Her research interests include intersection between deep-learning and computer vision methods to physics challenges, including medical application. Her work focus on electromagnetic and acoustics signals for medical imaging using deep-learning methods such as model-based neural networks,and solving inverse scattering problems for quantitative imaging.

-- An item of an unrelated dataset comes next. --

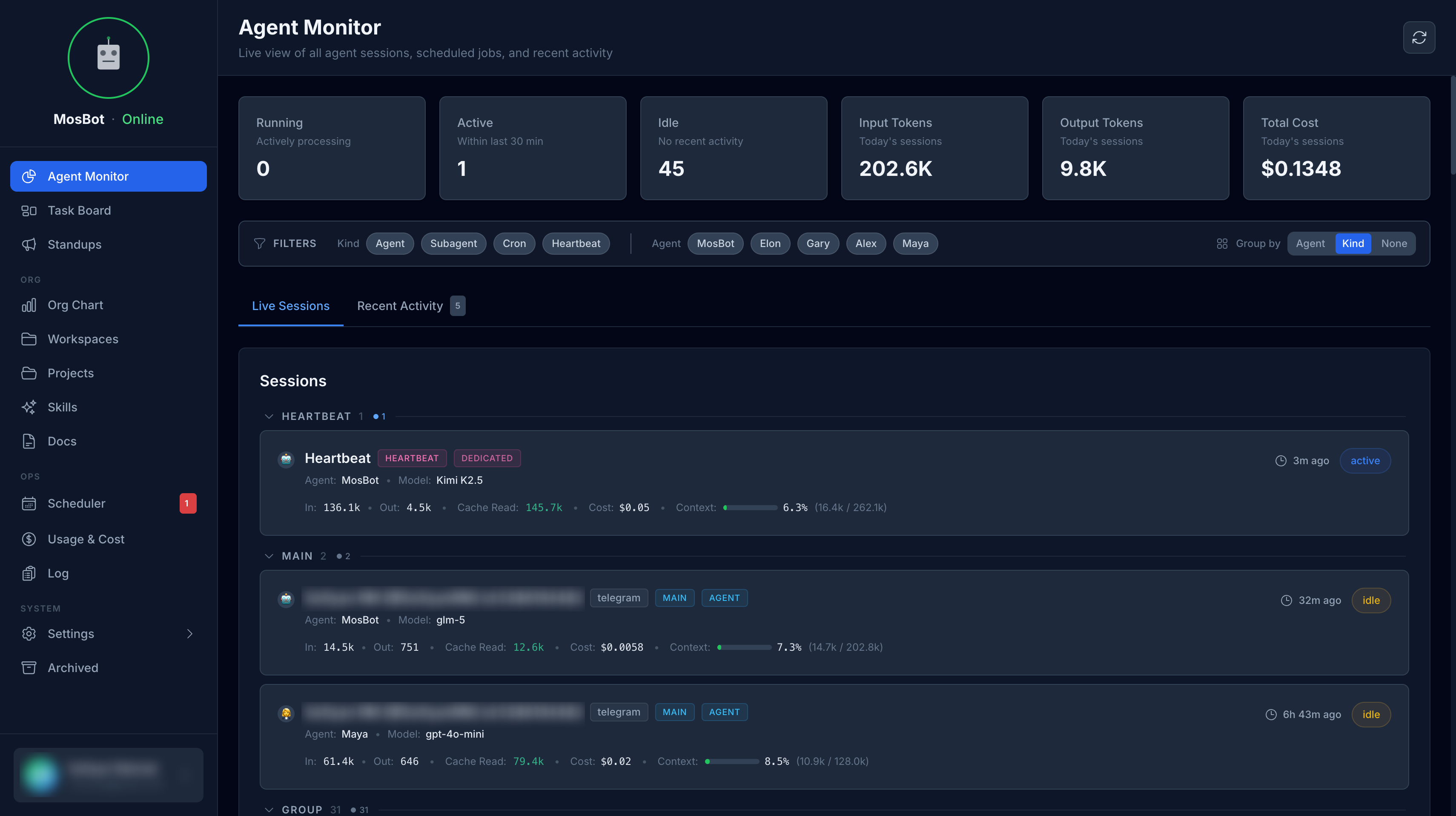Image resolution: width=1456 pixels, height=816 pixels.
Task: Click the MosBot robot avatar at top left
Action: pyautogui.click(x=108, y=57)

Her awards include the scholarship for excellence master’s degree students in high-tech fields.

Title:

Real-Time Model Based Quantitative Radar

Abstract:

Ultrasound and radar signals are beneficial for medical imaging due to their non-invasive and low-cost nature. Quantitative medical imaging can display various physical properties of the scanned medium, in contrast to traditional imaging techniques. This broadens the scope of medical applications including fast stroke imaging. However, current quantitative imaging techniques are time-consuming and tend to converge to local minima. We propose a neural network based on the physical model of wave propagation, to achieve real time multiple quantitative imaging for complex and realistic scenarios,using data from only eight elements, demonstrated for diverse transmission setups using either radar or ultrasound signals.

Maya Gilad

PhD candidate Technion

Bio:

Maya is a PhD candidate at the Technion. Working under the supervision of Dr. Moti Freiman, she specializes in the development of innovative algorithms for medical imaging. Maya holds both a BSc and an MSc in Computer Science, having graduated Magna Cum Laude. With a diverse background in software engineering and machine learning, she has had the opportunity to lead engineering teams in both the IDF and the private tech sector. Before assuming her current role at Voyantis, Maya served as an Algorithms Architect at Gett. Her current research efforts focus on leveraging DWI-MRI to improve breast cancer treatment outcomes.

Title:

Integrating Radiomics and Physiological Decomposition of DWI

Abstract:

We introduce PD-DWI, a machine-learning model for early prediction of pathological complete response (pCR) in breast cancer patients undergoing neoadjuvant chemotherapy (NAC). Leveraging decomposed diffusion-weighted MRI (DWI) and clinical data, our model outperforms conventional methods in the BMMR2 challenge, achieving an area under the curve (AUC) of 0.8849 versus 0.8397. PD-DWI has the potential to enhance pCR prediction accuracy, reduce MRI acquisition times, and eliminate the need for contrast agents.